In the Board of Governors’ Meeting held on Thursday June, 9, 2011, Bank Indonesia decided to keep the BI rate unchanged at 6.75%. Board of Governors view that the overall economic performance is strong, accompanied by continuing large capital inflows and trend in Rupiah appreciation albeit at moderated levels. Inflation pressures are decelerating with continuing correction in the food prices. Going forward, Bank Indonesia remains vigilant on a number of risks that may put pressures on overall macroeconomic stability, particularly with continuing large capital inflows, acceleration in domestic demands, and renewed pressures on inflation outlook toward 2012. Bank Indonesia will strengthen the policy mix of monetary and followed-up macroprudential measures, with a focus on managing capital inflows and domestic liquidity, along with exchange rate appreciation in line with exchange rate appreciation in the Asian region. Bank Indonesia is strongly confident that the implementation of these monetary and macroprudential policy mix can secure macroeconomic stability and keep inflation within the targets, that is, 5%±1% in 2011 and 4,5%±1% in 2012.

Board of Governors view that Indonesian economic performance is continuously stronger.

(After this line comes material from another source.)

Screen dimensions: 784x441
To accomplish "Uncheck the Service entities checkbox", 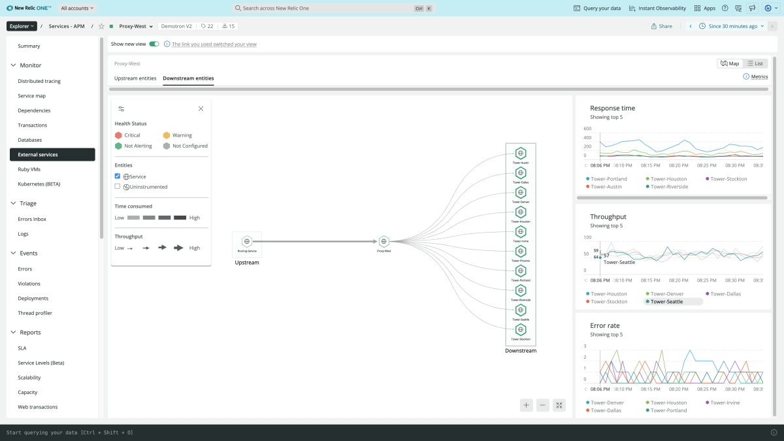I will [x=118, y=176].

In Q2-2011, domestic economic continues to expand and stronger than previously forecasted, supported particularly by improving export performance in line with larger world trade volume and the rise in international commodity prices. Meanwhile, the growth of investment and household consumption is predicted to remain strong, buttressed by optimism on the economy as well as the rise in purchasing power of consumers. The economic expansion is still supported by the growth of transportation and communication sector, industry sector, as well as financial sector. The continuing robust domestic economic activities confirm the outlook of economic growth to potentially reach the upper bound of 6.0-6.5% in 2011.

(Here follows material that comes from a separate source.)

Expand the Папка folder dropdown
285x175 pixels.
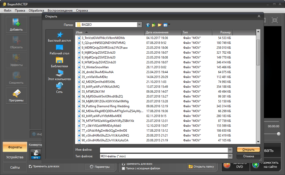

Indonesia’s balance of payment in Q2-2011 is estimated to record a sizable surplus. The stronger domestic and external economies have boosted the increase in imports, particularly oil and gas, to meet domestic consumption. That condition results in the decrease of current account surplus compared to previous quarters. In capital and financial account, however, positive perception of investors on Indonesia’s economic fundamentals amid attractive return of domestic assets boosts foreign direct investment (FDI) and the inflows of portfolio investment. This condition results in a higher capital and financial account surplus compared with the surplus in Q1-2011, and more than compensate the declining current account surplus. At the end of May 2011, the international reserves reached USD 118.1 billion, or equivalent to 6.9 months of imports and external debt services of the Government.

Rupiah continues to appreciate, albeit at moderated level, along with continuing capital inflows. In May 2011, rupiah appreciated by 0.33% (ptp) to Rp 8,536 per USD with volatility remained in check. The continuing trend of Rupiah appreciation is in line with Bank Indonesia efforts to mitigate inflation pressures, particularly those stemming from imported inflation, with pay due regard to its impact to economic growth. Bank Indonesia believes that these Rupiah appreciation that in line with exchange rate appreciation in the Asian region does not put negative impacts to export performance, as shown at continuing strong export growth along with high international commodity prices and strong external demands.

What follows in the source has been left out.